5.3.2 Final Runtime Stage
A focused guide to Final Runtime Stage, connecting core concepts with practical Docker and container operations.
The final runtime stage is the last stage in a multi-stage Dockerfile, representing the actual image that gets tagged, pushed, and run in production — built on a minimal base appropriate for running (not building) the application, containing only what is needed at runtime.
Defining the Final Stage
The final stage typically starts from a much smaller base than any builder stage that preceded it, since it only needs to run the already-built application, not compile or bundle it.
FROM golang:1.22 AS builder
WORKDIR /src
COPY . .
RUN CGO_ENABLED=0 go build -o /out/app .
FROM gcr.io/distroless/static-debian12
COPY --from=builder /out/app /app
ENTRYPOINT ["/app"]
The final stage here uses a distroless base containing essentially nothing beyond what's needed to run a statically compiled binary.
What the Final Stage Should and Shouldn't Contain
The final stage should contain the application itself, any runtime configuration it needs, and nothing else — no compilers, no build tools, no test code, no development dependencies.
FROM node:20-alpine
COPY --from=builder /app/dist /app/dist
COPY --from=builder /app/node_modules /app/node_modules
CMD ["node", "dist/server.js"]
This copies only the built output and production dependencies, not the original source files or development tooling used during the build.
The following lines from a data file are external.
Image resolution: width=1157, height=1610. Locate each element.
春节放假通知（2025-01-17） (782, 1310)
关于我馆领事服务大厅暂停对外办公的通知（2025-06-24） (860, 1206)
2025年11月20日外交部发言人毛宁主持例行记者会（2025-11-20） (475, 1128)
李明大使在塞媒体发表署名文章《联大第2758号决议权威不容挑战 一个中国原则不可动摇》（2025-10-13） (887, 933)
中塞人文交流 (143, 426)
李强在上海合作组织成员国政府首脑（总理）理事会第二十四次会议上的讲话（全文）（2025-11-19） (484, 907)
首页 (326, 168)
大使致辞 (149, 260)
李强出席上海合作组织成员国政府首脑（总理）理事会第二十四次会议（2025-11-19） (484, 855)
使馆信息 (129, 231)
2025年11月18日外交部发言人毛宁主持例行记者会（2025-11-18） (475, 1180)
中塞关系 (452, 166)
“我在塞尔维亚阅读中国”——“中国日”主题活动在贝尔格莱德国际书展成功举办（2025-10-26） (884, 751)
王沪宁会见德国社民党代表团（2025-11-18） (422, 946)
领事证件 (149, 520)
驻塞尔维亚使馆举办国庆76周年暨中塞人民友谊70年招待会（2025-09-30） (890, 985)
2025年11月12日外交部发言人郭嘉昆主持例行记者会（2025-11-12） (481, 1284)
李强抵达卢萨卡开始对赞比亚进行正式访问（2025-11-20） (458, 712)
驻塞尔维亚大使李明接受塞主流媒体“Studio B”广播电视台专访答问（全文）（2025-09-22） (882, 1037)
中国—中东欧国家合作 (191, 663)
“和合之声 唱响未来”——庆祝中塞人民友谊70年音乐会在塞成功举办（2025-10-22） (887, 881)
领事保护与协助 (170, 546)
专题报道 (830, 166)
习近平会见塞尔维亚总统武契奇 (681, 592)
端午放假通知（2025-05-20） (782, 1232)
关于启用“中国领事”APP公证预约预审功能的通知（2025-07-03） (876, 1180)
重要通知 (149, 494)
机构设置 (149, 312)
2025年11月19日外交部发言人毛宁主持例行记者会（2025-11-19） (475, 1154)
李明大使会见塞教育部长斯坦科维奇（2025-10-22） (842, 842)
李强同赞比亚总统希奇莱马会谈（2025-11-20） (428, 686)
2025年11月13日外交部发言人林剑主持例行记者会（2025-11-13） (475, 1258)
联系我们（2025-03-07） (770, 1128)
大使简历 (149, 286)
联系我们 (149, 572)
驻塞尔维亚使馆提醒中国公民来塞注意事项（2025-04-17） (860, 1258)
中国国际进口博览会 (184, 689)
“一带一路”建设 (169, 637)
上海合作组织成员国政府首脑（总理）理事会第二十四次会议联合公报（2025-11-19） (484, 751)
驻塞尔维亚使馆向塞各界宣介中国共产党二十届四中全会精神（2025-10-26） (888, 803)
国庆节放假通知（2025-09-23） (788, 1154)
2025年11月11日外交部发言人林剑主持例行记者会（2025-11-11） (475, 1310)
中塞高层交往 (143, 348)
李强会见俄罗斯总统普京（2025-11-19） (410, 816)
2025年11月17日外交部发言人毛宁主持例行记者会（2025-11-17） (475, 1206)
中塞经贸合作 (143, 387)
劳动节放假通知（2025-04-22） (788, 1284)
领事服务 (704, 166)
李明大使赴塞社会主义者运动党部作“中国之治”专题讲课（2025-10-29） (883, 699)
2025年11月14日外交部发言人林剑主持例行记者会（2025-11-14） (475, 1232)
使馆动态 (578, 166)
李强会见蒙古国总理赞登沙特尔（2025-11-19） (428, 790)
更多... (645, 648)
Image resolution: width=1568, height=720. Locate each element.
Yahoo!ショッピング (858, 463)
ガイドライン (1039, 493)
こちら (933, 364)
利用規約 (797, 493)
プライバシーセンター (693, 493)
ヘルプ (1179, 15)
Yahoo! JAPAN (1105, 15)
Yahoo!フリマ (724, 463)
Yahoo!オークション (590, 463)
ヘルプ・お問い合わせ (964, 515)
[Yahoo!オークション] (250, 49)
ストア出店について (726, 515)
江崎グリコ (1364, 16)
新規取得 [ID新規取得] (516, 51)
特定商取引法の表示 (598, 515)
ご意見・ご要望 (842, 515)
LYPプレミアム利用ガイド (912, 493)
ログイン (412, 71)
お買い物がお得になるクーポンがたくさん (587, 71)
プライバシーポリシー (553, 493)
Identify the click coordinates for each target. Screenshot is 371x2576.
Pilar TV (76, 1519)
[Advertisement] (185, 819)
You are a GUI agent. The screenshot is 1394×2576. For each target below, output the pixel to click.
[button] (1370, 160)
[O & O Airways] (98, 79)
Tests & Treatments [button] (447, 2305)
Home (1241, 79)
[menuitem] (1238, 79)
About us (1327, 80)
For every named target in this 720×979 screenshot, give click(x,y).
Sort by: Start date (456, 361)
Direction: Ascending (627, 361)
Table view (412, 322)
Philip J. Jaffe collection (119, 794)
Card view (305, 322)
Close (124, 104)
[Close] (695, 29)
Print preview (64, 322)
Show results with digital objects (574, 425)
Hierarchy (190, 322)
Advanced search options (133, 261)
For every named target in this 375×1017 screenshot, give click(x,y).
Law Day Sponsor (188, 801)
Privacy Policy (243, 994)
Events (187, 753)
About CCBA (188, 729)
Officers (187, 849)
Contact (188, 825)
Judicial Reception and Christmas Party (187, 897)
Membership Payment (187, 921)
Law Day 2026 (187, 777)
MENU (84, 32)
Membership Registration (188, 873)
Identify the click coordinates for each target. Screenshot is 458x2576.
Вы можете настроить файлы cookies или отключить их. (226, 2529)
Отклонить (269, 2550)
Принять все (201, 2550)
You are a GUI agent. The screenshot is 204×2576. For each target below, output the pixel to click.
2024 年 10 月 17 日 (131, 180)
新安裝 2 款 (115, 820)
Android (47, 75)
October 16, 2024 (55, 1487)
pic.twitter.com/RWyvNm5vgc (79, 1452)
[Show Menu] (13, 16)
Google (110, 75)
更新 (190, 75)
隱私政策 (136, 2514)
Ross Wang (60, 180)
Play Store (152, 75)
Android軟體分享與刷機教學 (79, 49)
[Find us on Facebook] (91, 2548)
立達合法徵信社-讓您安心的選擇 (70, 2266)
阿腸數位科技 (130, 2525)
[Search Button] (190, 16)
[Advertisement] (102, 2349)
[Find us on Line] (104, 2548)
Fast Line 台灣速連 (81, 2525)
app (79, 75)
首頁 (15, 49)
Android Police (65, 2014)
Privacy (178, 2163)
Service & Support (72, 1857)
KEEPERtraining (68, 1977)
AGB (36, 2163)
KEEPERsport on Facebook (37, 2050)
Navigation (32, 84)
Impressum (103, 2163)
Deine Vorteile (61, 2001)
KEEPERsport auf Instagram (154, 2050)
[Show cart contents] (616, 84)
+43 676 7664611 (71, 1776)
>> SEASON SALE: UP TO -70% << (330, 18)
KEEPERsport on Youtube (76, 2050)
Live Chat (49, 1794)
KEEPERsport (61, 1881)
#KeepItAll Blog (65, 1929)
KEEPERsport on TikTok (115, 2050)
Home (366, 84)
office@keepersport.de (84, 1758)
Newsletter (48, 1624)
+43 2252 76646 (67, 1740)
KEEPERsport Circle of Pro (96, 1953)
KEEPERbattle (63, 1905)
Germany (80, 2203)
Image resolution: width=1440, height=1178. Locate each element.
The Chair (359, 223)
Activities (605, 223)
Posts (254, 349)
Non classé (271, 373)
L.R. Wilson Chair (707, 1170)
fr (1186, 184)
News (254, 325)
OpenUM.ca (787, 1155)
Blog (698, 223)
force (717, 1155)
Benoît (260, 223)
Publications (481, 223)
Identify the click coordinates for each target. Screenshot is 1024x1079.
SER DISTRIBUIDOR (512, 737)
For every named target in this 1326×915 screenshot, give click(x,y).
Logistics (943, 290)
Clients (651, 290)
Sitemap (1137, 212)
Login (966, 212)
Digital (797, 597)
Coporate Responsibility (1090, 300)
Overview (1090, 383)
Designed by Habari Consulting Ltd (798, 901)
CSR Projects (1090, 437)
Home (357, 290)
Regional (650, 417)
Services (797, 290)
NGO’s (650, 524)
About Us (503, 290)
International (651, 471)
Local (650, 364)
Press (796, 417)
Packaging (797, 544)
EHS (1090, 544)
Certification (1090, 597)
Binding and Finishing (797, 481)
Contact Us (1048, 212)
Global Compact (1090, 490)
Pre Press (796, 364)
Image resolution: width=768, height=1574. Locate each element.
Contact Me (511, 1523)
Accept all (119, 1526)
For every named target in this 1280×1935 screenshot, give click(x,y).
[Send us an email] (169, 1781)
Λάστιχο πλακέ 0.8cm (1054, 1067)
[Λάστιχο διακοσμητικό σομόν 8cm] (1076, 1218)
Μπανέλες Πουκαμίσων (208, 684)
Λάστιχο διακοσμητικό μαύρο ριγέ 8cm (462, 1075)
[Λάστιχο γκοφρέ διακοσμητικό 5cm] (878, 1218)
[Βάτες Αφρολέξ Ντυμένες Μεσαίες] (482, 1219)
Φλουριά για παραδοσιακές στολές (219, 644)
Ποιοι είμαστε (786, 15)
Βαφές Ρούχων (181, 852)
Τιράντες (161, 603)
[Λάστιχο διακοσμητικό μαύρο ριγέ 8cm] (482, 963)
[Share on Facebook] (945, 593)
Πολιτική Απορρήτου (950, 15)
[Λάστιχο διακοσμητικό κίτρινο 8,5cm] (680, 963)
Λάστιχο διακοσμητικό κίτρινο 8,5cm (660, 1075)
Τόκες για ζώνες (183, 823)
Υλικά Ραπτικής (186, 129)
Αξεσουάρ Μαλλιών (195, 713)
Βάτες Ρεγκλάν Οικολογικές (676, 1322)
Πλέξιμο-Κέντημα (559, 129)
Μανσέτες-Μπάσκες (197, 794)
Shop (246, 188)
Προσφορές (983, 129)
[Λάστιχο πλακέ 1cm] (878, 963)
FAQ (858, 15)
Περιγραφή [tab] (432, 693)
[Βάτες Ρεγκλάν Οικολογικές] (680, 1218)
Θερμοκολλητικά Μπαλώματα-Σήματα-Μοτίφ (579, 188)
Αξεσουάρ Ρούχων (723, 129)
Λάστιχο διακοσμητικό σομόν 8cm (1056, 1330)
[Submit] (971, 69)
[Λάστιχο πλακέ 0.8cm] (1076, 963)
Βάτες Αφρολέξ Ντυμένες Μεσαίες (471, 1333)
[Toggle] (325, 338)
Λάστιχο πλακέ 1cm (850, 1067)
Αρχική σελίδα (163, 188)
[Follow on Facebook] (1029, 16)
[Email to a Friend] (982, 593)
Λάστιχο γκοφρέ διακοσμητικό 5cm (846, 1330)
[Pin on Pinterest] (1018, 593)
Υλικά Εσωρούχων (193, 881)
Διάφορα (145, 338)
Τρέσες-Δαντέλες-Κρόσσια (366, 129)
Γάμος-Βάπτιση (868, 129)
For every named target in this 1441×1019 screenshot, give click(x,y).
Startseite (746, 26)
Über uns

Verifying the Final Stage Is Actually Minimal
Inspecting the final image's contents and size confirms the final stage genuinely reflects a minimal runtime environment, rather than accidentally inheriting more than intended.
docker images myapp
docker run --rm myapp:1.0 ls /
Why the Final Runtime Stage Matters
The final stage is what actually gets deployed and run, making it the stage where every size, security, and dependency decision has the most direct, lasting consequence — every other stage in a multi-stage build exists ultimately in service of producing this one well.